*EXTRACTED ENTRIES*:

______________________________

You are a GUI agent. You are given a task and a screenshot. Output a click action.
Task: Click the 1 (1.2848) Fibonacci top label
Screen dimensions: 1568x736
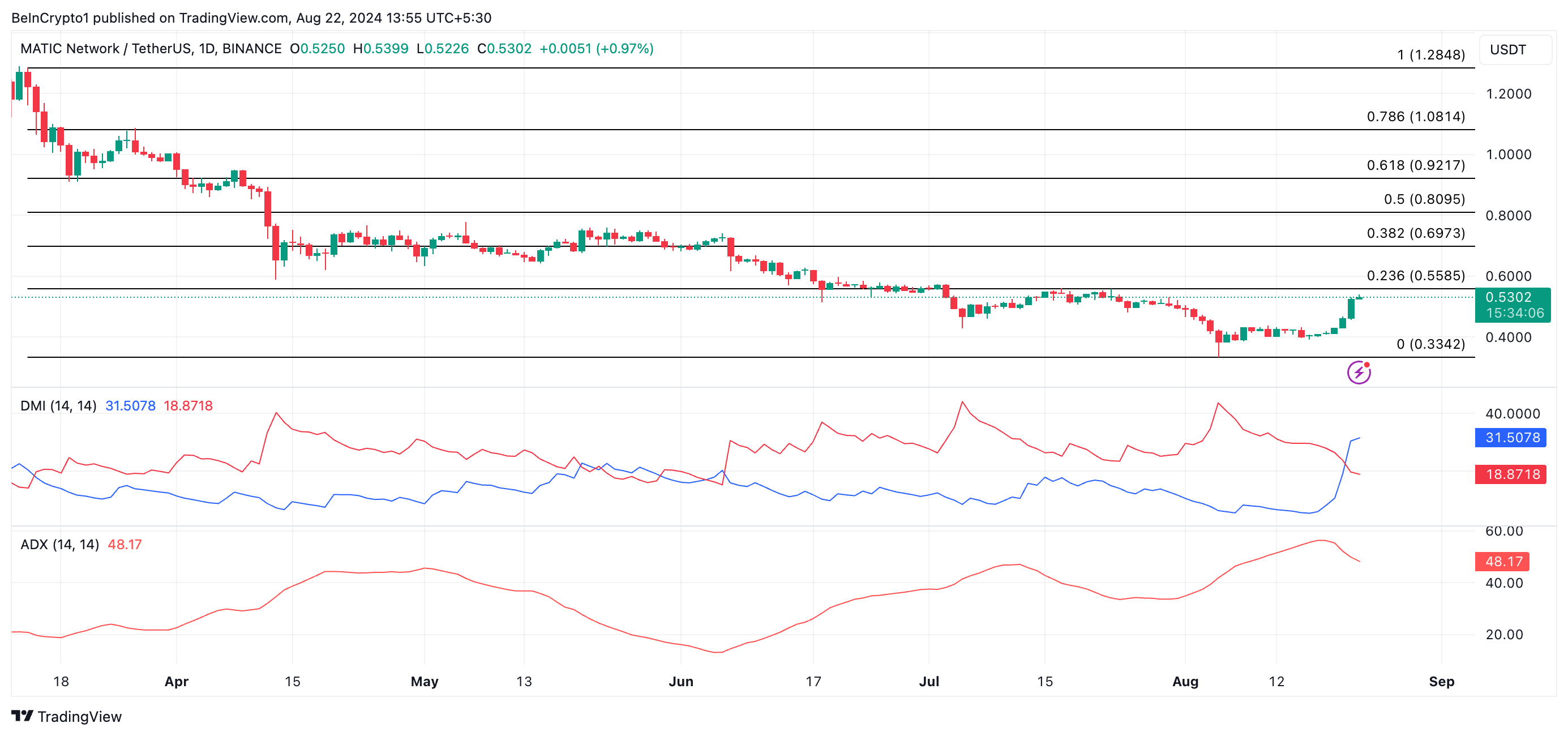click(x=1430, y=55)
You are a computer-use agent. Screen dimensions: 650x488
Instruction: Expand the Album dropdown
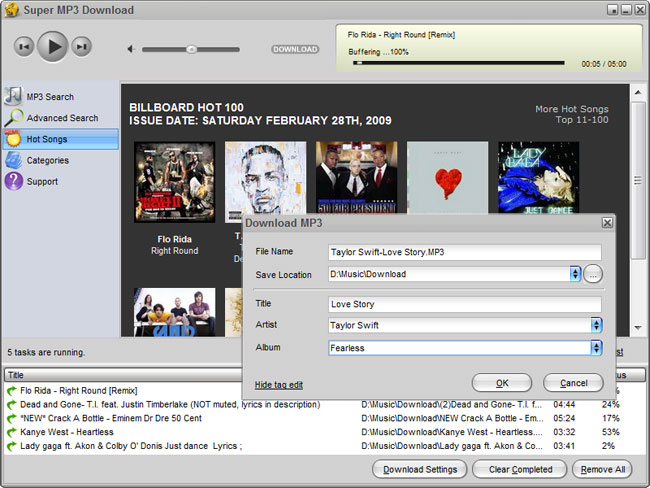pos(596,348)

______________________________

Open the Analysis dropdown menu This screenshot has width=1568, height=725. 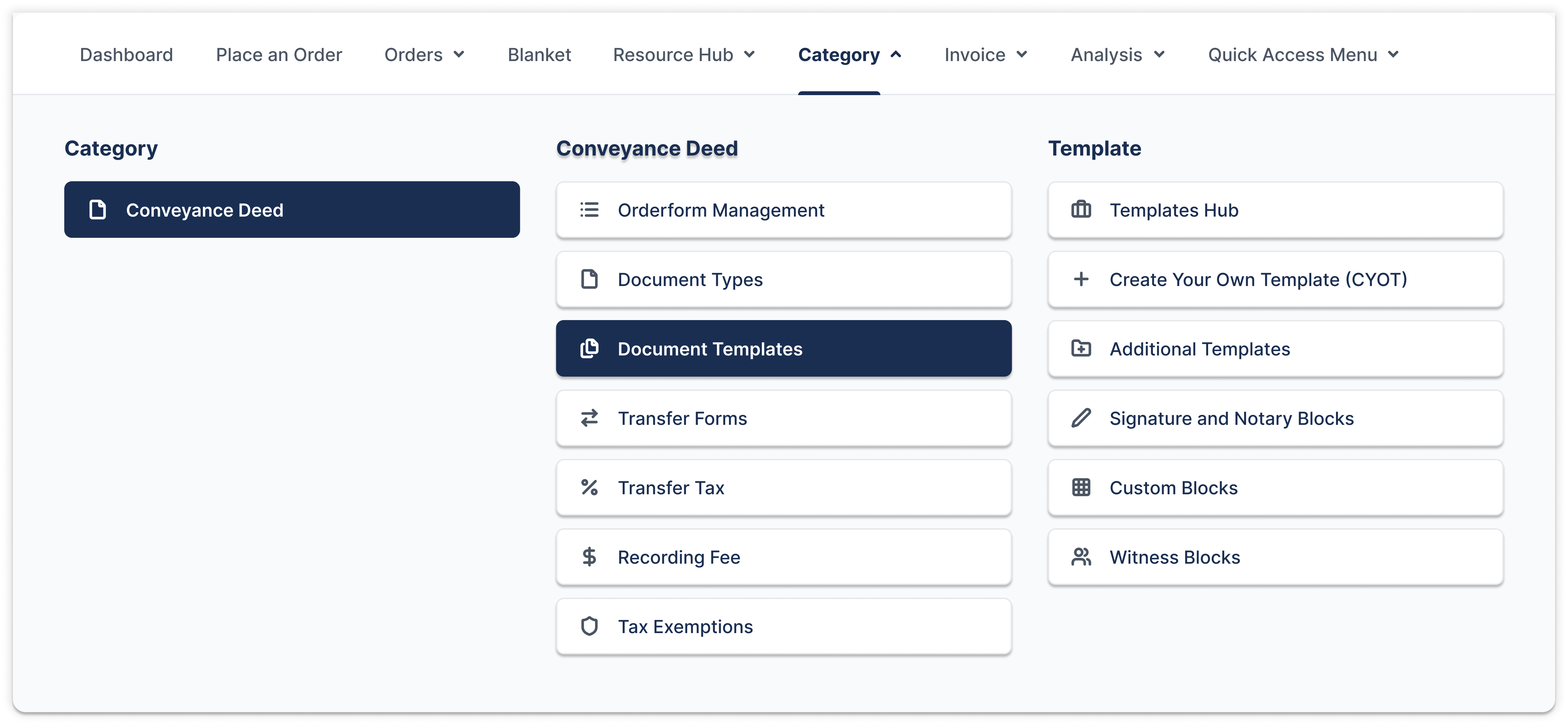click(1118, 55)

______________________________

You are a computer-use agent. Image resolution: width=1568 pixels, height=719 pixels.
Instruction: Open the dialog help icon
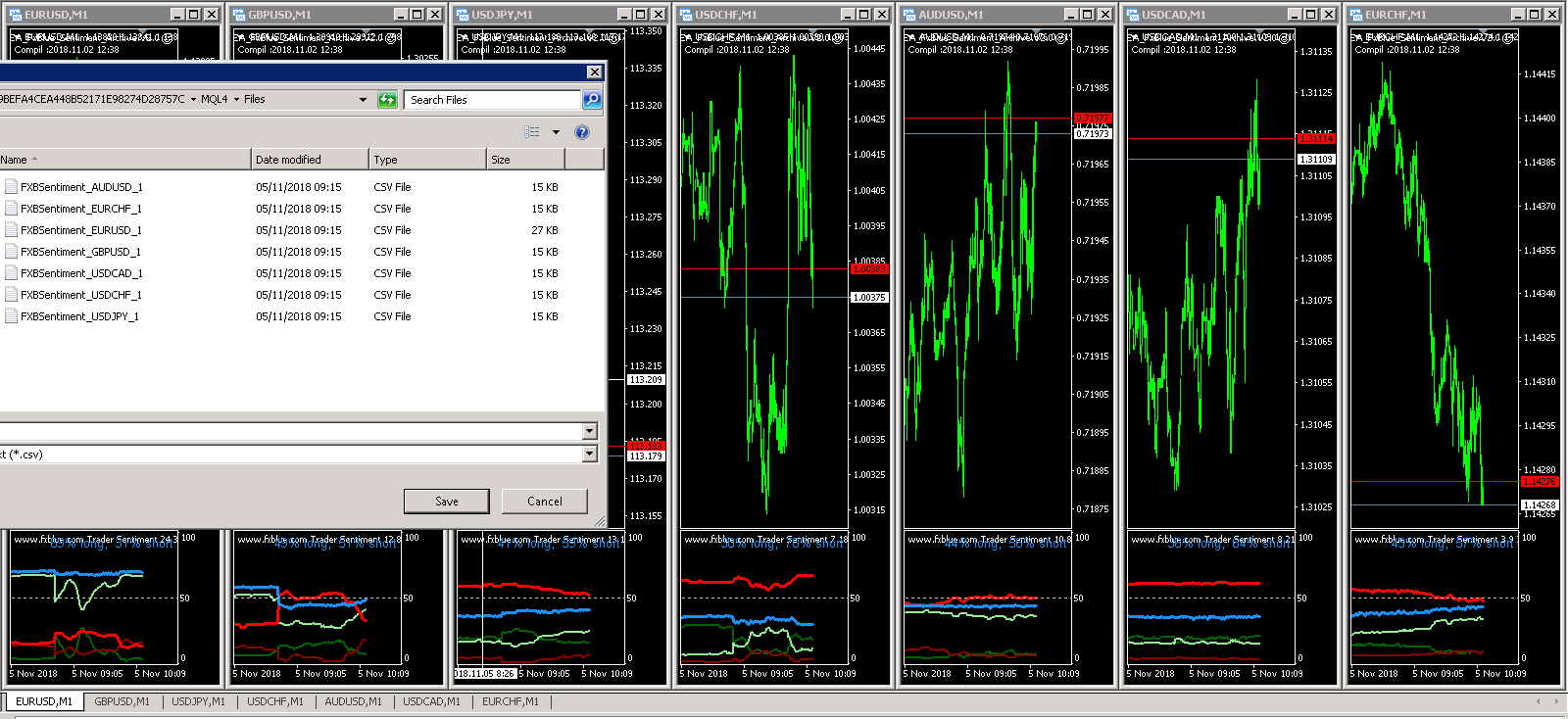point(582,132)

______________________________

*WHAT THIS TASK INVOLVES*:
Please rescale the items from the line containing "You are a GUI" through the line containing "pos(596,348)", both included, and reproduce these lines alone, requests included, multiplying every coordinate in the answers by 1.5 and rounding to whole numbers with halves rounded up. Leave out the pictures.

*TASK RESPONSE*:
You are a GUI agent. You are given a task and a screenshot. Output a click action.
Task: Click the 1 (1.2848) Fibonacci top label
Screen dimensions: 1568x736
click(x=2145, y=83)
You are a computer-use agent. Screen dimensions: 650x488
Instruction: Expand the Album dropdown
pos(894,522)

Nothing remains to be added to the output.